23 Non-sampling error may occur in any data collection, whether it is based on a sample or a full count such as a census. Non-sampling errors occur when survey processes work less effectively than intended. Sources of non-sampling error include non-response, errors in reporting by respondents or in recording of answers by interviewers, and errors in coding and processing data.

23 Non-response occurs when people are unable to or do not cooperate, or cannot be contacted. Non-response can affect the reliability of results and can introduce a bias. The magnitude of any bias depends on the rate of non-response and the extent of the difference between the characteristics of those people who responded to the survey and those who did not.

24 The following methods were adopted to reduce the level and impact of non-response for the 2017-18 NHS:

  • face-to-face interviews with respondents;
  • the use of proxy interviews in cases where language difficulties were encountered, noting the interpreter was typically a family member;
  • follow-up of respondents if there was initially no response; and
  • weighting to population benchmarks to reduce non-response bias.

25 To reduce the level and impact of non-response for the HLS, respondents were followed-up via telephone on multiple occasions if there was initially no response.

Interpretation of results

26 Care has been taken to ensure that results are as accurate as possible.

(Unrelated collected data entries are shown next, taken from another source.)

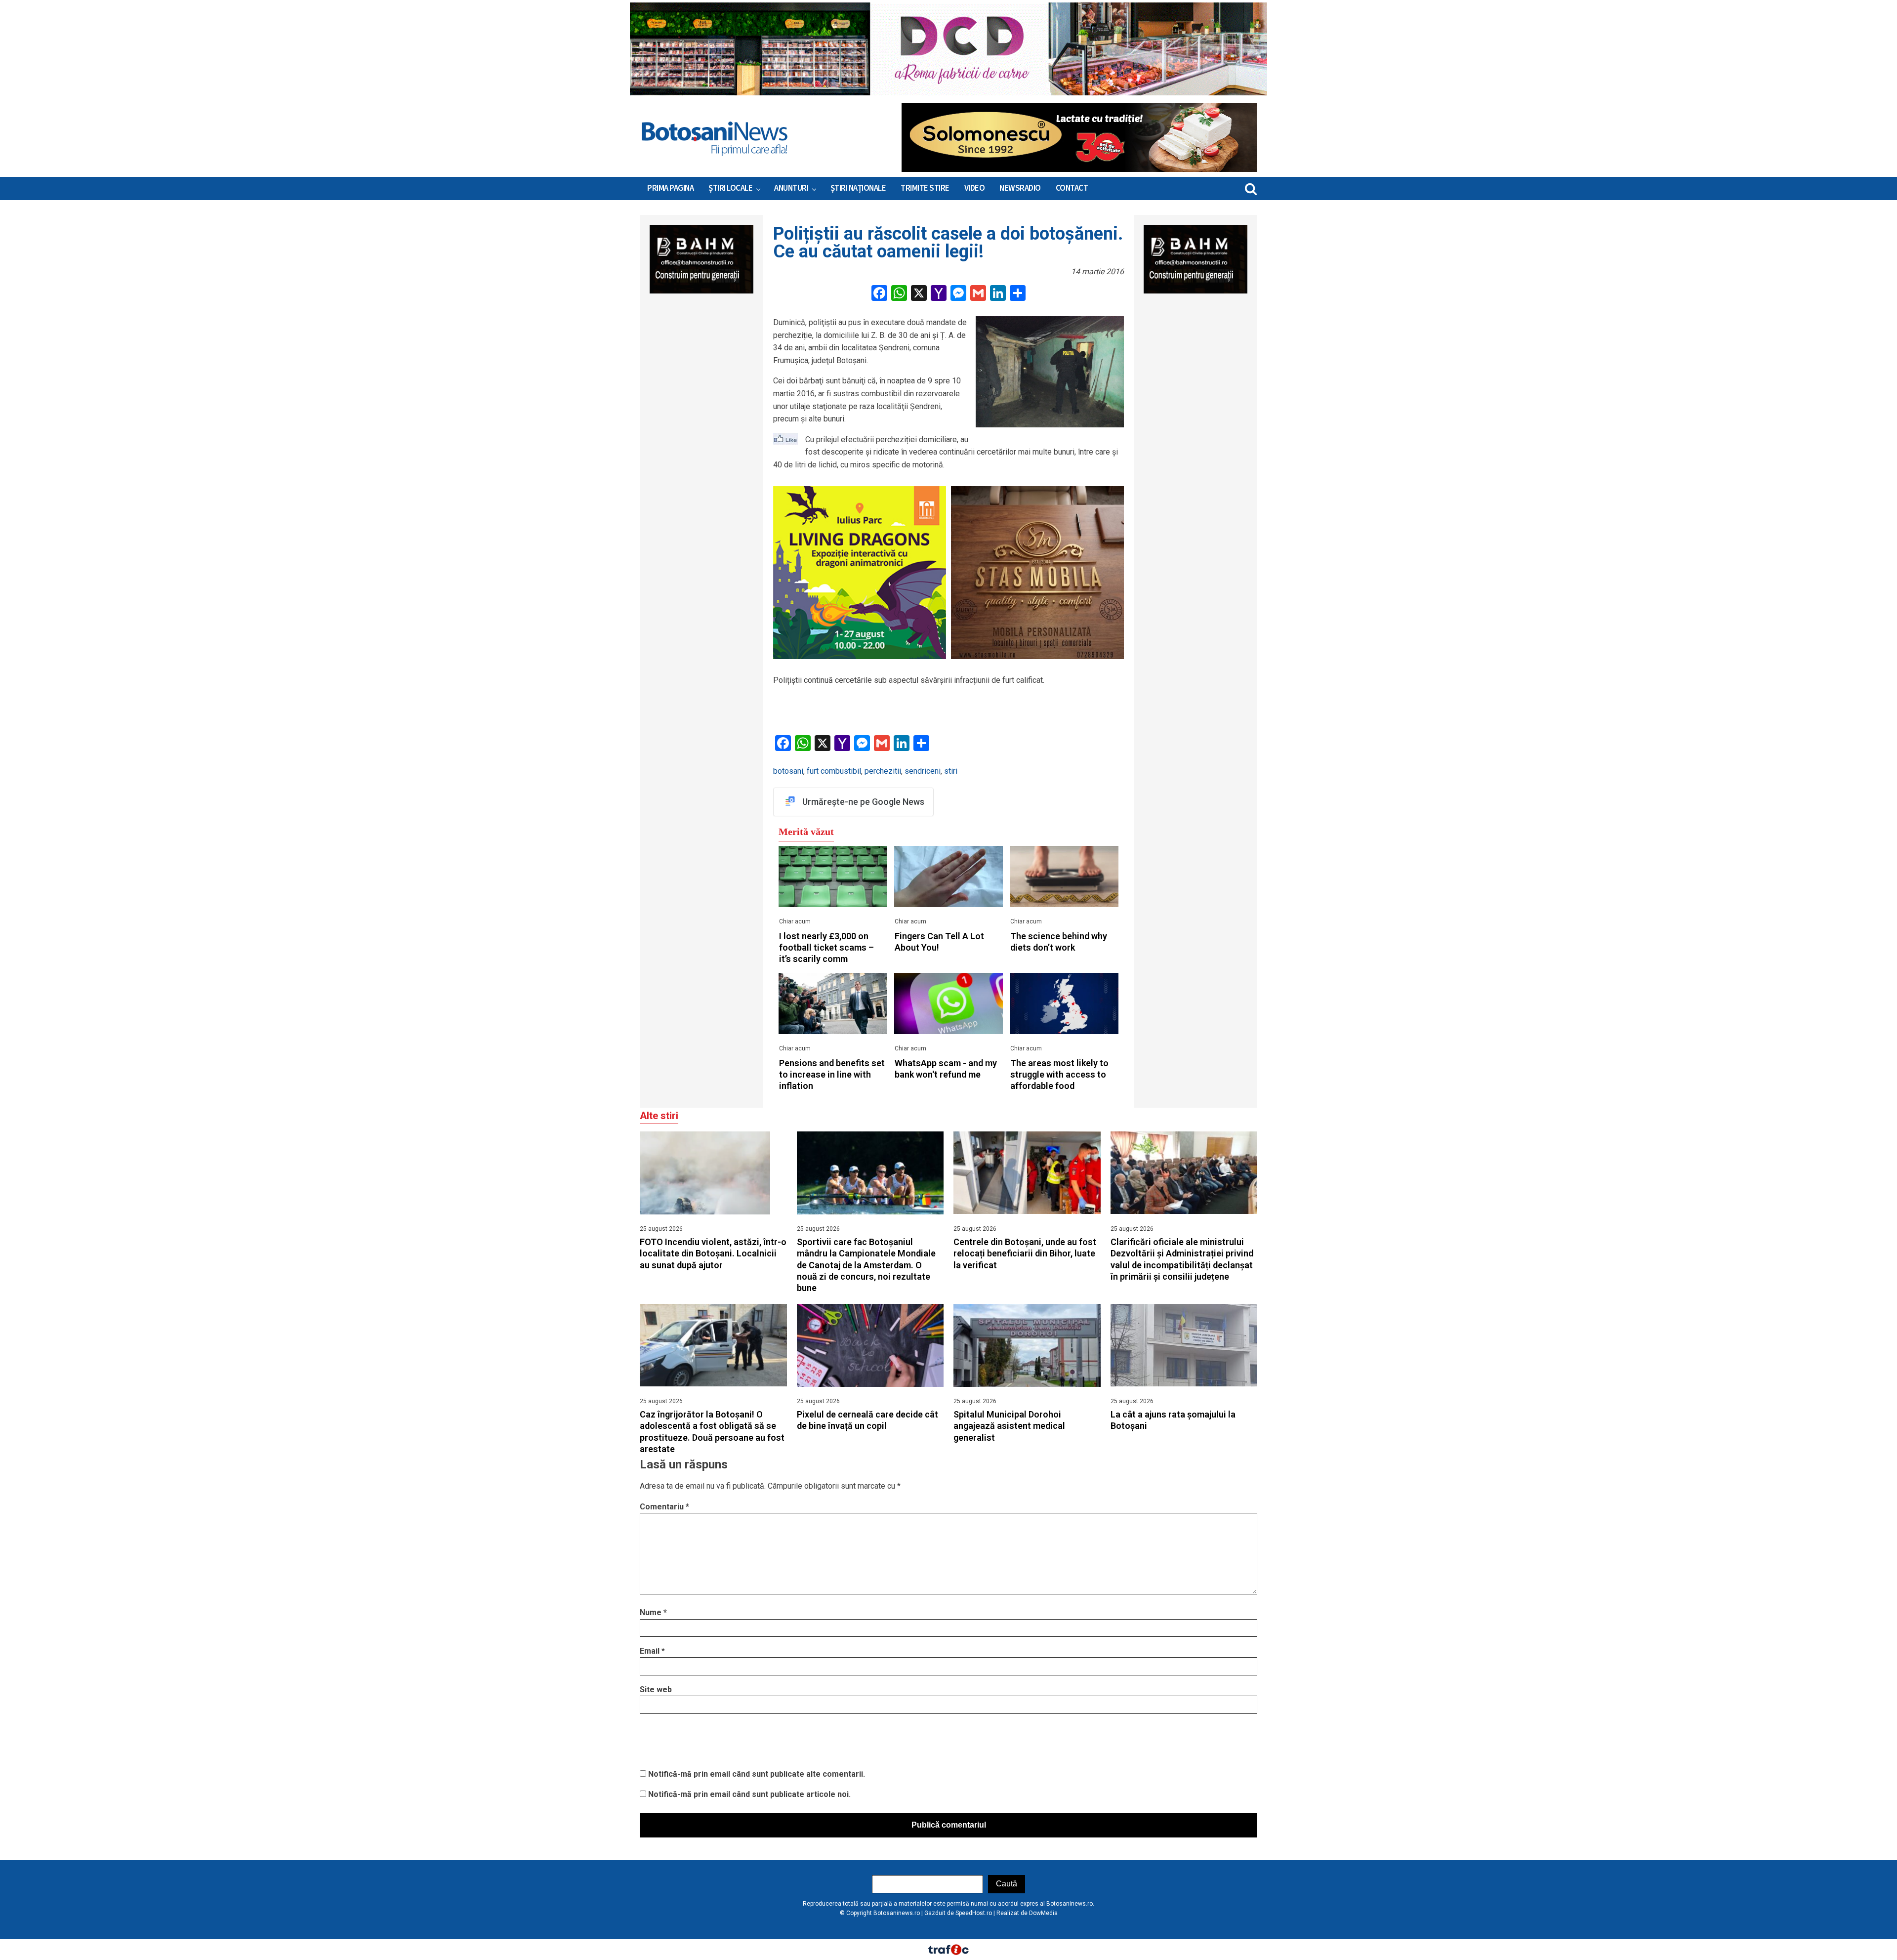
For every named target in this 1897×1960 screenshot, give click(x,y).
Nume (653, 1612)
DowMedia (1043, 1913)
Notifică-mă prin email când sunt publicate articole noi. (749, 1794)
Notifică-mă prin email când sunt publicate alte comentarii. (756, 1774)
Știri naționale (858, 188)
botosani (788, 771)
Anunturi (791, 188)
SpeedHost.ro (973, 1913)
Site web (656, 1689)
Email (652, 1651)
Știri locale (730, 188)
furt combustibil (834, 771)
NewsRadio (1020, 188)
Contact (1072, 188)
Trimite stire (925, 188)
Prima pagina (670, 188)
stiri (950, 771)
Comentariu (664, 1506)
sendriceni (923, 771)
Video (974, 188)
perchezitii (883, 771)
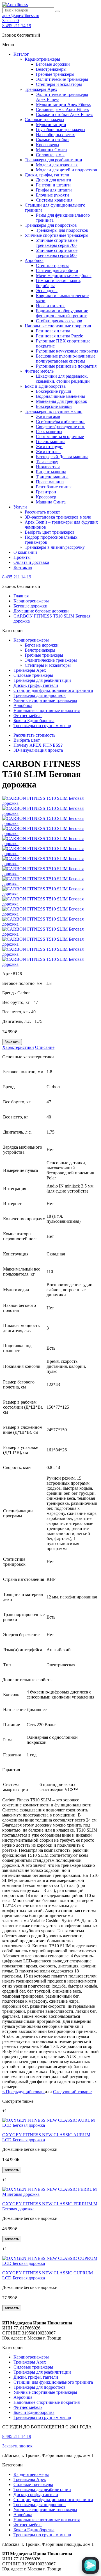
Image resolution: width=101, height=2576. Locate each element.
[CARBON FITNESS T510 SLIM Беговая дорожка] (50, 803)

This includes thorough design and testing of the questionnaire, interviews being conducted by trained ABS interviewers, and quality control procedures throughout data collection, processing and output. There remain, however, other factors which may have affected the reliability of results, and for which no specific adjustments can be made. The following factors should be considered when interpreting these estimates:

  • Information recorded in the survey is essentially 'as reported' by respondents, and hence may differ from information available from other sources or collected using different methodology; for example, information about health conditions is self-reported and, while not directly based on a diagnosis by a medical practitioner in the survey, respondents were asked whether they had ever been told by a doctor or nurse that they had a particular health condition. Conditions which have a greater effect on people's well-being or lifestyle, or those specifically mentioned in survey questions, are expected in general to have been better reported than others; and
  • Some respondents may have provided responses that they felt were expected, rather than those that accurately reflected their own situation. Every effort has been made to minimise such bias through the development and use of appropriate survey methodology;

27 For reporting purposes, the HLS response category of 'difficult' combines three separate response variables contained in the HLQ: ‘sometimes difficult’, ‘usually difficult’ and ‘cannot do or always difficult’. This applies to domains 6 to 9 only. For domains 1 to 5, the 'strongly disagree' and 'disagree' categories from the HLQ have been combined and are referred to as 'strongly disagree/disagree'.


28 In the HLS, respondents were told that the term 'healthcare providers' encompassed doctors, nurses, physiotherapists, dieticians and any other health workers that respondents seek advice or treatment from.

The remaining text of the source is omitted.